Every line below between the line holding "Given: Focus the Search input field" and the line holding "Task: Select the 日 interval tab", inclusive, should be repeated exactly, and all other lines omitted.
DATA SUPPLIED below:
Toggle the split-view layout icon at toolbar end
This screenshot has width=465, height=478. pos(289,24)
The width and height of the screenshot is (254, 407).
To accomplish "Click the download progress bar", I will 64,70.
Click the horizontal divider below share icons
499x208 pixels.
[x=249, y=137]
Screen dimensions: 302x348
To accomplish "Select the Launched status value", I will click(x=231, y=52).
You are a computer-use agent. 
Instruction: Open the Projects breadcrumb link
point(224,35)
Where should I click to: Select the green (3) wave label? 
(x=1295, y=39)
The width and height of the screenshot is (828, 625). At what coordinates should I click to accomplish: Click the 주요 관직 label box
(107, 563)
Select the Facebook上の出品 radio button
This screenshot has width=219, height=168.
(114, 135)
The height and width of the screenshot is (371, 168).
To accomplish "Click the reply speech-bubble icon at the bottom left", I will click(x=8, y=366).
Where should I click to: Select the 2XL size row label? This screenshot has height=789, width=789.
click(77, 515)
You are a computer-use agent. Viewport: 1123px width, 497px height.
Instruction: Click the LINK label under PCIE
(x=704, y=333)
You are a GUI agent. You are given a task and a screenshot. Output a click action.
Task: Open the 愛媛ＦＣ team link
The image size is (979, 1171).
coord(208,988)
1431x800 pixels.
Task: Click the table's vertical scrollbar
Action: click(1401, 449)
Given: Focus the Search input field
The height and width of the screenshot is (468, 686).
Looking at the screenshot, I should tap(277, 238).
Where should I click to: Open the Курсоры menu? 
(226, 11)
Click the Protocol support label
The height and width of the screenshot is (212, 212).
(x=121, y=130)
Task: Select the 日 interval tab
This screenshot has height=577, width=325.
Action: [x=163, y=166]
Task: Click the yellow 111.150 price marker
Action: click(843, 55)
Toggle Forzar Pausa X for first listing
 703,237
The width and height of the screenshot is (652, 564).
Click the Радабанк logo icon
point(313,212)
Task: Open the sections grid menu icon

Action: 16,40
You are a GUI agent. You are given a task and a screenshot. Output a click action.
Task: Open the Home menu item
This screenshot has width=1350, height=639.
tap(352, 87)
End of DATA SUPPLIED.
§ EXERCISE ANSWER:
Given: Focus the Search input field
The height and width of the screenshot is (468, 686).
Looking at the screenshot, I should tap(277, 238).
Where should I click to: Open the Курсоры menu? 
(226, 11)
Click the Protocol support label
The height and width of the screenshot is (212, 212).
(x=121, y=130)
Task: Select the 日 interval tab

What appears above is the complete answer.